Tekstfragment:
__________

Naar de mening van de Raad van Bestuur
blijft het hoofdscenario voor
prijsstabiliteit dat uit de economische analyse naar voren komt onderhevig aan
opwaartse risico's. Dergelijke risico's houden verband met onzekerheden die het gevolg zijn van de ontwikkelingen op de oliemarkten, de doorberekening van eerdere olieprijsstijgingen aan de consumenten via de binnenlandse productieketen, de
mogelijkheid van tweede-ronde-effecten in de loon- en prijsvorming, en verdere
stijgingen van door de overheid
gereguleerde prijzen en indirecte
belastingen.

De gegevens die erop duiden dat de
opwaartse risico's voor prijsstabiliteit op de middellange- tot langere termijn
zijn toegenomen worden verschaft door de monetaire analyse. De liquiditeit in het eurogebied is naar alle geloofwaardige
maatstaven gemeten ruim. De versterking van de monetaire groei die sinds medio
2004 te zien is geweest heeft gedurende de afgelopen maanden verder aan kracht
gewonnen. De groei van het monetaire
aggregaat M3 is voortgestuwd door de meest liquide componenten ervan, hetgeen de
toenemend dominante invloed van het lage renteniveau bevestigt. Bovendien blijft de groei van leningen, met name hypothecaire leningen, zeer robuust. In dit kader dient de prijsdynamiek in een aantal
huizenmarkten nauwlettend te worden
gevolgd.

__________

Aangeleverd materiaal:
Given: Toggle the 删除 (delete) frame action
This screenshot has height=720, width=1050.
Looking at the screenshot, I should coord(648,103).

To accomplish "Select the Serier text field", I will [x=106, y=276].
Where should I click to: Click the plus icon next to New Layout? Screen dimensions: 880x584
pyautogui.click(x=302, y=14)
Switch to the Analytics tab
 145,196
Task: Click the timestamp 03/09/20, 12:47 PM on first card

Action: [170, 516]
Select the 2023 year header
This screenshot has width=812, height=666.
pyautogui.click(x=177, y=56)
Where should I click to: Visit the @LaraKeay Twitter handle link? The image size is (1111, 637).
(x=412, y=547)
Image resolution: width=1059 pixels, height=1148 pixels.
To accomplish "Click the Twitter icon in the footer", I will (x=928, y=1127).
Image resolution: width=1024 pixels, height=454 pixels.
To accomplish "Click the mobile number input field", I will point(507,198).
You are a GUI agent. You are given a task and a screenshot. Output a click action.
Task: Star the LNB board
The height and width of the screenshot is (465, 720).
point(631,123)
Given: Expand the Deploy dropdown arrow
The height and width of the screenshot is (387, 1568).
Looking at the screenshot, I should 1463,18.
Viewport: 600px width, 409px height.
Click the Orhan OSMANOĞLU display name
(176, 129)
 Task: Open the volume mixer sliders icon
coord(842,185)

__________

Doel opdracht: Geef het vervolg van de tekst over de risico's voor prijsstabiliteit, te beginnen na de laatste zin.

Antwoord op opdracht:
Dit alles samenvattend: de toegenomen
risico's voor prijsstabiliteit die uit de economische analyse naar voren kwamen
worden door toetsing aan de monetaire
analyse bevestigd. Een aanpassing van de monetaire-beleidskoers van de ECB was
derhalve gerechtvaardigd. Het besluit van 1 december zal ertoe bijdragen de
middellange- en
lange-termijninflatieverwachtingen in
overeenstemming met prijsstabiliteit te houden. Het stevig verankerd houden van de inflatieverwachtingen op een niveau dat consistent is met prijsstabiliteit, zal het monetair beleid in staat stellen een belangrijke bijdrage te blijven leveren aan een duurzaam herstel van de
economische groei en aan
werkgelegenheidscreatie in het eurogebied. Daartoe zal de Raad van Bestuur alle
ontwikkelingen die relevant zijn voor de vooruitzichten voor prijsstabiliteit op de middellange termijn nauwgezet blijven
volgen.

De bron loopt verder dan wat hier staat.